Regrading Gpipe
Hi, I want to test how Gpipe works, when i searched in the web I found about lingvo repository. Can i know how to run it. I mean i didn't find any documentation so I was a little confused.
@bignamehyp any further comments?
We will update a better instruction to run GPipe in the near future.
An example to run GPipe is provided at the comments here: https://github.com/tensorflow/lingvo/blob/master/lingvo/tasks/lm/params/one_billion_wds.py#L180.
Once you modified OneBWdsGPipeTransformer hparams, here can start the trainer on 8 GPUs:
bazel-bin/lingvo/trainer --run_locally=gpu --mode=sync --model=lm.one_billion_wds. OneBWdsGPipeTransformer --logdir=/tmp/mnist/log --logtostderr --worker_split_size=8
The general instruction to install/run Lingvo model is provided at https://github.com/tensorflow/lingvo/blob/master/README.md
Will there be tutorials for image classification, e.g. AmoebaNet? Thanks
Hi, in the above you mentioned about changing OneBWdsGPipeTransformer hparams and then try to run on 8 GPU's and gave the command to run. I did not understand what are those parameters, can I get help which parameters fit for my system. I am using machine consisting of 4 GPU. What ever parameters I change I am facing segmentation fault core dumped. I am also attaching my system info(GPU).

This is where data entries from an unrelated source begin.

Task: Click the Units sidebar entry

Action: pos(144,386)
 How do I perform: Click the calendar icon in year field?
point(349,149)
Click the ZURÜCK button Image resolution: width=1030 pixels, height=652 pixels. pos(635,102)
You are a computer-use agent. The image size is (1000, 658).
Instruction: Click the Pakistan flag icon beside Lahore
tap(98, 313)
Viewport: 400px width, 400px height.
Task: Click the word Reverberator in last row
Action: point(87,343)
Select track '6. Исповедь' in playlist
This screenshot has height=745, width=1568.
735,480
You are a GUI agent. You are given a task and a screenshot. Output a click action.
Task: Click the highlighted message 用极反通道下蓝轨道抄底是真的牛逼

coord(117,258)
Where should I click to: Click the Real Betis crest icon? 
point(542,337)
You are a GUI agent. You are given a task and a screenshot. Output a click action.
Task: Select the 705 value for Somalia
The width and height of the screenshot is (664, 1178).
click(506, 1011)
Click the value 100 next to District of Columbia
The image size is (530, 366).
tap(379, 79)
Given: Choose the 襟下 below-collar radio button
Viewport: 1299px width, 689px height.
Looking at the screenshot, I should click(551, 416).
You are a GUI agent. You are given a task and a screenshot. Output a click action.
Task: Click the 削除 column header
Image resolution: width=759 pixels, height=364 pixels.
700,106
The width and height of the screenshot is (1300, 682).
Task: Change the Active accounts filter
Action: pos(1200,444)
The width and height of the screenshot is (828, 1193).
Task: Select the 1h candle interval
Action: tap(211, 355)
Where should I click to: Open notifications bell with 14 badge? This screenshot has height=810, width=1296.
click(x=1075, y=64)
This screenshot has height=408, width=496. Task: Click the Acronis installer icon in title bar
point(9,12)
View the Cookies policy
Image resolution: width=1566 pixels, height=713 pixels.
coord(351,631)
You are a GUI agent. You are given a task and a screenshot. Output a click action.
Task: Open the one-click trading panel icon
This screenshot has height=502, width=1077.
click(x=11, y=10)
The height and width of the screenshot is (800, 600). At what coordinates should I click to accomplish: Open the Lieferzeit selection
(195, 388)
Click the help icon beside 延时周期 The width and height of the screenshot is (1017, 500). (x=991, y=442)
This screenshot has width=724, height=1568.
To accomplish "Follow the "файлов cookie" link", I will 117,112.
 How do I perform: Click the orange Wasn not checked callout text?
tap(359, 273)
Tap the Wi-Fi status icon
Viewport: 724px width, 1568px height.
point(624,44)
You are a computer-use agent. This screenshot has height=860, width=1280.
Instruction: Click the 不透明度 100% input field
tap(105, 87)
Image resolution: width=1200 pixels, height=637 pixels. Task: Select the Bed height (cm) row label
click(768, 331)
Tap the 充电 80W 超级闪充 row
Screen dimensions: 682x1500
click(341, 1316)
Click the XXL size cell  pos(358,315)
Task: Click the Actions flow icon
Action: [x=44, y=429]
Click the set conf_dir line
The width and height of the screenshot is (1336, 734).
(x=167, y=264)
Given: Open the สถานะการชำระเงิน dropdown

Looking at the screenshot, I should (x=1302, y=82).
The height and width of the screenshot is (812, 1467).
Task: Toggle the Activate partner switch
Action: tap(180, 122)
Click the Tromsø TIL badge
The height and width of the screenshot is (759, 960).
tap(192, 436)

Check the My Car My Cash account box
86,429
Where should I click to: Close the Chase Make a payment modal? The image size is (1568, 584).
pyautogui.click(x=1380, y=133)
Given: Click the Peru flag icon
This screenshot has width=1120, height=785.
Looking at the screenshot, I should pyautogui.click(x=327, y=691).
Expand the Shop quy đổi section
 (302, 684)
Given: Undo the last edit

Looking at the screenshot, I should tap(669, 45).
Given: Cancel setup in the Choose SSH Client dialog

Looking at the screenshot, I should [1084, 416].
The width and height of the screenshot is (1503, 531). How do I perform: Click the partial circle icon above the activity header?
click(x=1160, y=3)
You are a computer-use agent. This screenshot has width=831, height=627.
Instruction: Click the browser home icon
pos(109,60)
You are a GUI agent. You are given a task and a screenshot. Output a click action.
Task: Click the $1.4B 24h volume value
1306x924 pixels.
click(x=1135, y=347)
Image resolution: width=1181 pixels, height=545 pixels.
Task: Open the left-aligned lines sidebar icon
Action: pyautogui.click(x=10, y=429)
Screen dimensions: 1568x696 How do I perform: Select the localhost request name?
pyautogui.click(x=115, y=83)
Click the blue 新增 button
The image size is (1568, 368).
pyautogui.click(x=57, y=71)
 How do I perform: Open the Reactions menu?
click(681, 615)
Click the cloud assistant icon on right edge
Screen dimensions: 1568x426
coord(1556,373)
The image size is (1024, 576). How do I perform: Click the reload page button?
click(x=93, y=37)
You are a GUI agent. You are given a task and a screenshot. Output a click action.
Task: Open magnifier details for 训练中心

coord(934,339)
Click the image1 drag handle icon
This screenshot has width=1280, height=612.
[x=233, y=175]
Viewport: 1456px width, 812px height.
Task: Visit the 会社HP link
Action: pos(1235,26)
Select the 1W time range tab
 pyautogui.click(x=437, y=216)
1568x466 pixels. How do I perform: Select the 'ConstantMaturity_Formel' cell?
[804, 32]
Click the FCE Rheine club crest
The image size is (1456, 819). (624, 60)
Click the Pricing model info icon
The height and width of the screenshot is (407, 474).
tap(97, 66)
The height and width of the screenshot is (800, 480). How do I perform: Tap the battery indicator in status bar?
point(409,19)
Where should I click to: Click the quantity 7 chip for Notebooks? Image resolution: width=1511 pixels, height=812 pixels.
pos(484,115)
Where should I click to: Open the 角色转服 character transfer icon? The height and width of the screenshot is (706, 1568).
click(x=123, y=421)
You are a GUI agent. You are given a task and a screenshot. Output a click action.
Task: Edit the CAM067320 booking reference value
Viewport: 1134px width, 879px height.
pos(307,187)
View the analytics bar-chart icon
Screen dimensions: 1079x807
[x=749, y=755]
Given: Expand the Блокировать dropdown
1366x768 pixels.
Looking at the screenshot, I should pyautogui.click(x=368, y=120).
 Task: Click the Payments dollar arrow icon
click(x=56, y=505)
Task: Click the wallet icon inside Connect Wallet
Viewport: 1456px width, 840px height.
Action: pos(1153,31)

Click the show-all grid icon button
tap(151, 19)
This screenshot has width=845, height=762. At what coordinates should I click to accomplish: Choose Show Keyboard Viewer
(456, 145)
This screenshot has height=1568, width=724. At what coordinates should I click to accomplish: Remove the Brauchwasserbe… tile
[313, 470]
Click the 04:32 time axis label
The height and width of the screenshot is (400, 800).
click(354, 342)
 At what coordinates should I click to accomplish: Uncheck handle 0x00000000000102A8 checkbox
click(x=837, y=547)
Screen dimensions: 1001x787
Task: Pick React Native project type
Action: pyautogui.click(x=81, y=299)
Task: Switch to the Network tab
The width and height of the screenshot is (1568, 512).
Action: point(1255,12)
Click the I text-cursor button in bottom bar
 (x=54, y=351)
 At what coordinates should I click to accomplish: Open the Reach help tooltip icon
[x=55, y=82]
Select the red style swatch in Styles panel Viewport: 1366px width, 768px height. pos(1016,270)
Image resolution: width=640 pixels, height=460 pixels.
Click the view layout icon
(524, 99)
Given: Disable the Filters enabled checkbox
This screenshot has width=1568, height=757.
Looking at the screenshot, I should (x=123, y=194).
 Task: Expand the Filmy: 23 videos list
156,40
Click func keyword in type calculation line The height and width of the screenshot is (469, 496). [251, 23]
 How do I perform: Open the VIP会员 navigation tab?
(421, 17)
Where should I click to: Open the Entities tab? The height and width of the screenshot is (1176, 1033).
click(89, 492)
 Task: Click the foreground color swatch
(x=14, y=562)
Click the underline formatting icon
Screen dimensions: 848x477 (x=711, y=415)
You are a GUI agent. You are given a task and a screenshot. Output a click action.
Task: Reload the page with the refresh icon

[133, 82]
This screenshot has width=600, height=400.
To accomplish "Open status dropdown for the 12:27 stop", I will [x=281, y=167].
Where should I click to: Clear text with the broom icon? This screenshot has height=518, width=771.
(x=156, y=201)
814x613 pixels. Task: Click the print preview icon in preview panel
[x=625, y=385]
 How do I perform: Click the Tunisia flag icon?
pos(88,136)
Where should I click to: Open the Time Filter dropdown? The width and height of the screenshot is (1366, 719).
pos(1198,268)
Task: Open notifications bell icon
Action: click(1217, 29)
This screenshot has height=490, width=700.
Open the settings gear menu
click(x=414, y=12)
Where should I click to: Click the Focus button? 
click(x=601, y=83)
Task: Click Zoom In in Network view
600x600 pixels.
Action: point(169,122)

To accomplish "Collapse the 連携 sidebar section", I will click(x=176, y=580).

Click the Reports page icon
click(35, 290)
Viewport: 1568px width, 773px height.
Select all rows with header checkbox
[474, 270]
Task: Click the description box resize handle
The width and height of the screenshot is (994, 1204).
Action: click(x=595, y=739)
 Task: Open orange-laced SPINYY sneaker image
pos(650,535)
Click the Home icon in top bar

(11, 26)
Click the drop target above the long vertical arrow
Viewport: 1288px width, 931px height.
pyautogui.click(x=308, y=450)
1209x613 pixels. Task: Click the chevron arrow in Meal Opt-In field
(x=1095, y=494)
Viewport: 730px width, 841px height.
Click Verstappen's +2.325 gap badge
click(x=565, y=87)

command : bazel-bin/lingvo/trainer --run_locally=gpu --mode=sync --model=lm.one_billion_wds.OneBWdsGPipeTransformer --logdir=/tmp/mnist/log --logtostderr --worker_split_size=4
system info: GPU: sys_info.txt
Hi, any update about above post.
Is it still an open issue?
It will be great if more guidance (tutorials) can be offered for running GPipe on the image classification models, such as the AmoebaNet models evaluated in the GPipe arXiv paper and blog :)
Fei